◆ EXTRACT TO READ ◆
- - - -

H8R (a texting abbreviation for Hater) is an American television series for The CW. The hour-long series, hosted by Mario Lopez, premiered Wednesday, September 14, 2011. Due to low ratings, the show was canceled by the network on October 6, 2011, after broadcasting four episodes.

Premise
The program featured celebrities confronting someone critical of their success, career, lifestyle, or fame while attempting to win them over and convince them that their animosity was misdirected.

Production
H8R was first announced to be in development on January 24, 2011.

The pilot episode, which was broken into different segments upon airing, featured television personalities Kim Kardashian and Nicole "Snooki" Polizzi confronting people from the general public who were critical of their success.  On May 19, 2011, The CW ordered the project to series. With the disclosure of The CW's 2011–12 schedule, it was announced the series would air on Wednesday nights at 8:00 pm Eastern/7:00 pm Central as a lead-in to America's Next Top Model.

- - - -

◆ GIVEN INFORMATION ◆
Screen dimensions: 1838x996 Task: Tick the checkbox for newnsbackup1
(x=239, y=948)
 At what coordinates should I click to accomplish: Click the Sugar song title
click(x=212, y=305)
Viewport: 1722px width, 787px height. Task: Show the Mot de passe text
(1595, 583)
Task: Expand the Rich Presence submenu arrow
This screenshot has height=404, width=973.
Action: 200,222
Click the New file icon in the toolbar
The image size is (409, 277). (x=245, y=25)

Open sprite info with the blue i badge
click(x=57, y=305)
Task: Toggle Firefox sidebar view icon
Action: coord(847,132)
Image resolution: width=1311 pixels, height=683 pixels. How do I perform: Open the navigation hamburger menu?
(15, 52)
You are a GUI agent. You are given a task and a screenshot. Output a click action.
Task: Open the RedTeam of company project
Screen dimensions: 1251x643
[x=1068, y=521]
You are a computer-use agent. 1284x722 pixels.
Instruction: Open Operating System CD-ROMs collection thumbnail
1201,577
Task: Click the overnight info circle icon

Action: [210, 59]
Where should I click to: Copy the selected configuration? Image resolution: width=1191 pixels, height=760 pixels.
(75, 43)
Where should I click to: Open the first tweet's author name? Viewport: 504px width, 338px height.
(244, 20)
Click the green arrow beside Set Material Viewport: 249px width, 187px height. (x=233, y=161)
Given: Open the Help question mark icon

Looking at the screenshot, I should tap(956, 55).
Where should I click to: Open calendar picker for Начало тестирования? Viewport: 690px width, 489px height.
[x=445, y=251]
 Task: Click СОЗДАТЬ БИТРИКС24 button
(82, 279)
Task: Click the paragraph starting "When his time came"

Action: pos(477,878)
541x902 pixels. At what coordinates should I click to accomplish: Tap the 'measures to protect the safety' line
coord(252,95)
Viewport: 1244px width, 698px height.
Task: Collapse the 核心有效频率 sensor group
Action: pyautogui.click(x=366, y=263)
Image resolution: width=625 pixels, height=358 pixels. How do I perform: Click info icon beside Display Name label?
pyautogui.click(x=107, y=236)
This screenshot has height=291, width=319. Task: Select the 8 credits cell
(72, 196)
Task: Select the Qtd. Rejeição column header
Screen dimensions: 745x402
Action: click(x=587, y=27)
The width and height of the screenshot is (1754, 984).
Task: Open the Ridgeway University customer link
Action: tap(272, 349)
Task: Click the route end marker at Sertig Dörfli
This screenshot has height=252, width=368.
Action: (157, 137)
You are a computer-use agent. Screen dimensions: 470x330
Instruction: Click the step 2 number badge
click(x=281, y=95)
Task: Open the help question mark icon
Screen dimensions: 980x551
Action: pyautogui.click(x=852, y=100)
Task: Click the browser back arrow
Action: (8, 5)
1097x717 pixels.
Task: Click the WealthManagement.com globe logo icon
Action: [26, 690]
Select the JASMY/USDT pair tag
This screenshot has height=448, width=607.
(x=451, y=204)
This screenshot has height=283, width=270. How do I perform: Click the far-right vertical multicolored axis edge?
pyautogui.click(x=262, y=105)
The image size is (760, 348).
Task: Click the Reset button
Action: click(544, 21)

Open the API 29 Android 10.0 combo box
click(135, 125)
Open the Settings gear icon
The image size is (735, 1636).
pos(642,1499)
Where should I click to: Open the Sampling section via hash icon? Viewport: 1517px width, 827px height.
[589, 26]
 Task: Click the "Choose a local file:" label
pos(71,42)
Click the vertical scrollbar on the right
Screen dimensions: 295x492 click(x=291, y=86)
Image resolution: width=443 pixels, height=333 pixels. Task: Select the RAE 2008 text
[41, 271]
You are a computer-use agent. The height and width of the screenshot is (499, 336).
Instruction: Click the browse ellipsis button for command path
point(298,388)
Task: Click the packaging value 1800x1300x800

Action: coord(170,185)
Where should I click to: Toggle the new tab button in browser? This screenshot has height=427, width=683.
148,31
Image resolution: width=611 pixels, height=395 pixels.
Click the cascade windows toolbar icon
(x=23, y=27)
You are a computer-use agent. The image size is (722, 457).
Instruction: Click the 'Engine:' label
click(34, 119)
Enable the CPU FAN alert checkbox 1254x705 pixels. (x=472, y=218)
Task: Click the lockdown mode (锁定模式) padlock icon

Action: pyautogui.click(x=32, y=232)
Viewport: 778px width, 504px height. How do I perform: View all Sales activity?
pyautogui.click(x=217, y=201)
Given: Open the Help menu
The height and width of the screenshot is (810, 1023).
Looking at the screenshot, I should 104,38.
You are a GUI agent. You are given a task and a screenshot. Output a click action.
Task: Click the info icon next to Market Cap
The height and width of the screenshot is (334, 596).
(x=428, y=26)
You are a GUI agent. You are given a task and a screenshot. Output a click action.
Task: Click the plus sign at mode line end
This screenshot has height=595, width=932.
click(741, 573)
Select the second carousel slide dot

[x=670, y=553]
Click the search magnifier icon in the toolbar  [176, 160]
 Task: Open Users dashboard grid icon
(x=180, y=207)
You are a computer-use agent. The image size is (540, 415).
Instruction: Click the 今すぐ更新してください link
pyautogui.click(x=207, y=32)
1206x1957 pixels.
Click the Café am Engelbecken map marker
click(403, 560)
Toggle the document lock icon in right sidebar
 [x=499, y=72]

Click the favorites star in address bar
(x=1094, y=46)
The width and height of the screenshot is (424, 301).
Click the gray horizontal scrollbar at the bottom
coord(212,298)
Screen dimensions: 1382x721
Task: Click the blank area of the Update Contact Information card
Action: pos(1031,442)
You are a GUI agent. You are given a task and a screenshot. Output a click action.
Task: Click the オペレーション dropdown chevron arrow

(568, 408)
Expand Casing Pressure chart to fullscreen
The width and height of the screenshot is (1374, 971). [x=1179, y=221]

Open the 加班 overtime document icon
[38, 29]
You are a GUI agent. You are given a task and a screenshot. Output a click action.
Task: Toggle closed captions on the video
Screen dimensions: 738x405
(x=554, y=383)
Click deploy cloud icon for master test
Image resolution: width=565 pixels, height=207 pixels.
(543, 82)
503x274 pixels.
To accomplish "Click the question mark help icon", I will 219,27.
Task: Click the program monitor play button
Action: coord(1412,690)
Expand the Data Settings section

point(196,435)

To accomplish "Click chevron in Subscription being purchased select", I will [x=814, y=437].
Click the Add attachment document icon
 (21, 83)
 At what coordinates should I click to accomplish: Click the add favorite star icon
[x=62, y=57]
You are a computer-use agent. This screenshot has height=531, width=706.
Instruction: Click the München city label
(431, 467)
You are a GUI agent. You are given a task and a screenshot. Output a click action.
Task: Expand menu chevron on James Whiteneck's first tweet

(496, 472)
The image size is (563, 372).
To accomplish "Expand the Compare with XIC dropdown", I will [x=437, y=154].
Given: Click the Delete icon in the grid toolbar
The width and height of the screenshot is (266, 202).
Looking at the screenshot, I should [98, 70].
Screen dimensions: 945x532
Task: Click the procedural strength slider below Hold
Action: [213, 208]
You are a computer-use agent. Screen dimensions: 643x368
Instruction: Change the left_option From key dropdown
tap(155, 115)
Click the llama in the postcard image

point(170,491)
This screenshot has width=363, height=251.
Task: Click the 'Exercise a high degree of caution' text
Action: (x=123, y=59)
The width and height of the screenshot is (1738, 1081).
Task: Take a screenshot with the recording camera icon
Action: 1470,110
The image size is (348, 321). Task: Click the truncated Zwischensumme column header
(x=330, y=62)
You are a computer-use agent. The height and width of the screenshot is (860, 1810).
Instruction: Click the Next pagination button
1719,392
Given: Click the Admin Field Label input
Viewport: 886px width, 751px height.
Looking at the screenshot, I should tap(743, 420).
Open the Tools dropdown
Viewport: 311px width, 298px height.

- - - -

◆ GOAL 1 ◆
According to the text on H8R, which network canceled the show, and on what date?
◆ GOAL 2 ◆
Report each line of the records that contains the word "sidebar".

◆ RESULT 1 ◆
The CW canceled it on October 6, 2011.

◆ RESULT 2 ◆
Task: Toggle Firefox sidebar view icon
Toggle the document lock icon in right sidebar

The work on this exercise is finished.